The code is compiled using compiler module, such as GNU g++. Decoder program 414 represents the output speech recognition program. This optimized program is the output of this invention and is ready for use. For ease of distribution, the system may be compiled in several parts, and assembled (linked) later, for example through the mechanism of dynamically loaded libraries.
Alternatively, further optimization may be implemented through a process of profile-driven optimization. Speech data 422 that is representative of the speech that the system will encounter in normal use may be collected. The decoder program is run in profiler 420 with sample speech data 422. The results are analyzed by code re-organization module 424, which re-arranges the code and re-assigns memory locations to improve the expected performance. The output code is then feed back into compiler module 412 and this process may repeat until decoder program 414 is optimized.
With reference now to
Thereafter, the process may optionally collect task-specific speech data (step 508) and run the decoder program in a profiler using the task-specific speech data (step 510). A determination is made as to whether the code is optimized (step 512). If the code is optimized, the process ends. However, if the code is not optimized in step 512, the process reorganizes the code and reassigns memory locations based on the results from the profiler (step 514). Then, the process returns to step 506 to compile the task-specific code.
Thus, the exemplary aspects of the present invention at least solve the disadvantages of the prior art by, for example, providing a program that reads in the task-specific parameters of a speech recognition system and produces a source-language decoder program that is specialized to these parameters. The decoder program is then compiled and distributed. In an exemplary aspect, the process of profile-driven code optimization may be used to further enhance the output program. For ease of distribution, the system may be compiled in several parts, and assembled (linked) later, for example through the mechanism of dynamically loaded libraries. The exemplary aspects of the present invention do not require a profile. The code generation system of the exemplary aspects of the present invention also makes use of code optimization techniques available in compilers and permits platform-specific optimizations based on task-specific parameters of a speech recognition system.

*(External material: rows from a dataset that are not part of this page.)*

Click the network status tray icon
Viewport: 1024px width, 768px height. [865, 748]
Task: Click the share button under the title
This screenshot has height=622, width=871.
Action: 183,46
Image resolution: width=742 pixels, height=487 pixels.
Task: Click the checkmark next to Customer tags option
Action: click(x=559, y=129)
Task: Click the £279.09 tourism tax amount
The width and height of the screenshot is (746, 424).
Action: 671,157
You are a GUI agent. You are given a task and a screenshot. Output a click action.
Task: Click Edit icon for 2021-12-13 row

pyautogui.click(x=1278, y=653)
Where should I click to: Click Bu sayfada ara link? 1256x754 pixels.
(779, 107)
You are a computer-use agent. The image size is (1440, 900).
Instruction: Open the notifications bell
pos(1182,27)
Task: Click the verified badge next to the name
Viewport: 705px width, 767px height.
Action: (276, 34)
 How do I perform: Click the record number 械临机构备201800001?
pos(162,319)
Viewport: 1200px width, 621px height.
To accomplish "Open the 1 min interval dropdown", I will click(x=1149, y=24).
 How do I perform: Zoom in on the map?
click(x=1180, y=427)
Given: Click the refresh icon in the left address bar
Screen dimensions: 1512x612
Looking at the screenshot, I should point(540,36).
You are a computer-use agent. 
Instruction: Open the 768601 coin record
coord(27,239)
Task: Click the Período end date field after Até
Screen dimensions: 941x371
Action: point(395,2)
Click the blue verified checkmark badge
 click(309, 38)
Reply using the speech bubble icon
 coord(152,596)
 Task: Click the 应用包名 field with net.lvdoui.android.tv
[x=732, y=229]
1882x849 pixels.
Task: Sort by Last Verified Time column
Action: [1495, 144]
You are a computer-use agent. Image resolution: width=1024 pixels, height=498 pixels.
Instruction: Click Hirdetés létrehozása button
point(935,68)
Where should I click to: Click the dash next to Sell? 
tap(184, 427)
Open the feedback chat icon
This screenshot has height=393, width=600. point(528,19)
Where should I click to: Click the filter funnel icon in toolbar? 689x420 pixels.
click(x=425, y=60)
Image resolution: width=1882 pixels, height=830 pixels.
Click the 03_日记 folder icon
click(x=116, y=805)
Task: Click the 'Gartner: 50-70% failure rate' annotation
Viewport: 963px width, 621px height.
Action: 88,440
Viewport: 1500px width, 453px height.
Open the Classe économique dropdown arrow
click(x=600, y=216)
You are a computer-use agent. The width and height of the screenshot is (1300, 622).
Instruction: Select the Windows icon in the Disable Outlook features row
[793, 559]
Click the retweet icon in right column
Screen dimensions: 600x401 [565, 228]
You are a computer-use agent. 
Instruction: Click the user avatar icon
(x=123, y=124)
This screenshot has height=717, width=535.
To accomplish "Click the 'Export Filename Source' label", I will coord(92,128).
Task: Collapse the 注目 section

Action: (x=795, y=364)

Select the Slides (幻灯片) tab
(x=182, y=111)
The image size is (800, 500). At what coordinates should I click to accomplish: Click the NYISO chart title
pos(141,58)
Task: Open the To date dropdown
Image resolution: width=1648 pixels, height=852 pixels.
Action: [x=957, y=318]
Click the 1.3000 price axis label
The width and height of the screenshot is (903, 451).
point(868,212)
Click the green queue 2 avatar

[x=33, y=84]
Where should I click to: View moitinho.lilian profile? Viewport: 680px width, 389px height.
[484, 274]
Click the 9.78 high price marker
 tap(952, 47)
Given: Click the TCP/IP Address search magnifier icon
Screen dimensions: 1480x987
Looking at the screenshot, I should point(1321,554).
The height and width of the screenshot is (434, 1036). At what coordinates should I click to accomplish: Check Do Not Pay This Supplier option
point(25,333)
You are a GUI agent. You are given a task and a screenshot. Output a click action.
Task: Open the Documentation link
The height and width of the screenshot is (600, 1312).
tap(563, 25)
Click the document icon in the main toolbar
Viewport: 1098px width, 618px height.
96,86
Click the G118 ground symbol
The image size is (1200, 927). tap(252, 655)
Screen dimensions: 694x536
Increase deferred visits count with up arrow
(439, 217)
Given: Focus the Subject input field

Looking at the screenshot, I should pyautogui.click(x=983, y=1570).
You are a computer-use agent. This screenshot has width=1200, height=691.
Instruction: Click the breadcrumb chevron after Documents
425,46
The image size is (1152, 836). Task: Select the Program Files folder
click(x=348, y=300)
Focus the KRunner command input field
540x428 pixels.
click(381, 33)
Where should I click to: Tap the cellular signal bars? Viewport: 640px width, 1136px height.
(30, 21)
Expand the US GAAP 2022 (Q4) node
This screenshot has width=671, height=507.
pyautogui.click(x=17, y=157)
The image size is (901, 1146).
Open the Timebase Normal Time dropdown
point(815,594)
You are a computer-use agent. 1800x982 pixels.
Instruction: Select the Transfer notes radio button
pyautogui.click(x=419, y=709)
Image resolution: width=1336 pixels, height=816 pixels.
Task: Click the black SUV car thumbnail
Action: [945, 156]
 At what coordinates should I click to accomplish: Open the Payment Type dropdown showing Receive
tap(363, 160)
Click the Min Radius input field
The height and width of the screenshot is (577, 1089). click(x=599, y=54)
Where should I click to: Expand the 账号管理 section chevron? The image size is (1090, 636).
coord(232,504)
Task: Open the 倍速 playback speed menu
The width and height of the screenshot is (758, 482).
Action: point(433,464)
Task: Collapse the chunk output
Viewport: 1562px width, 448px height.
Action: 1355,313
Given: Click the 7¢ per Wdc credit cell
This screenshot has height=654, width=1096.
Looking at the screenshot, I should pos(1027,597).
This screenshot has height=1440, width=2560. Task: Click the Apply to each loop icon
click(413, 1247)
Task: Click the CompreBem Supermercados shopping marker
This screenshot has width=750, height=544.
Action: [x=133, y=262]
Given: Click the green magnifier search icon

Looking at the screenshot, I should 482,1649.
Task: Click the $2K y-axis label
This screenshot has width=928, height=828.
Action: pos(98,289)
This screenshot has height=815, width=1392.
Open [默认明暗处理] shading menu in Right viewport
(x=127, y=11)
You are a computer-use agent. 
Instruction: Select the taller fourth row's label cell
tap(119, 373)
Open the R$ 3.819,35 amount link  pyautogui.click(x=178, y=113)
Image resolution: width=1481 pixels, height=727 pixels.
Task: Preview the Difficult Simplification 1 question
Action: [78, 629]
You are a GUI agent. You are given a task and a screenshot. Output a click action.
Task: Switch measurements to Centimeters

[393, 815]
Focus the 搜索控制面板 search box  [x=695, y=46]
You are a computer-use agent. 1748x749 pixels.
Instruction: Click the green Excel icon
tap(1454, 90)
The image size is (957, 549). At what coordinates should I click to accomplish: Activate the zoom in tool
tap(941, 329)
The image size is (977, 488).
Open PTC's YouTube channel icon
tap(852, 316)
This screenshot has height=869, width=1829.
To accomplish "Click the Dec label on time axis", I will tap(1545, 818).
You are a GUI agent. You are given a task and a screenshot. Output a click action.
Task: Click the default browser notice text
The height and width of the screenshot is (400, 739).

It is important to note that while the various exemplary embodiments present invention have been described in the context of a fully functioning data processing system, those of ordinary skill in the art will appreciate that the processes of the various exemplary embodiments of the present invention may be distributed in the form of a computer readable medium of instructions and a variety of forms and that the present invention applies equally regardless of the particular type of signal bearing media actually used to carry out the distribution. Examples of computer readable media include recordable-type media, such as a floppy disk, a hard disk drive, a RAM, CD-ROMs, DVD-ROMs, and transmission-type media, such as digital and analog communications links, wired or wireless communications links using transmission forms, such as, for example, radio frequency and light wave transmissions. The computer readable media may take the form of coded formats that are decoded for actual use in a particular data processing system.
The description of the various exemplary embodiments the present invention has been presented for purposes of illustration and description, and is not intended to be exhaustive or limited to the invention in the form disclosed. Many modifications and variations will be apparent to those of ordinary skill in the art. The various exemplary embodiments were chosen and described in order to best explain the principles of the invention, the practical application, and to enable others of ordinary skill in the art to understand the invention for various embodiments with various modifications as are suited to the particular use contemplated.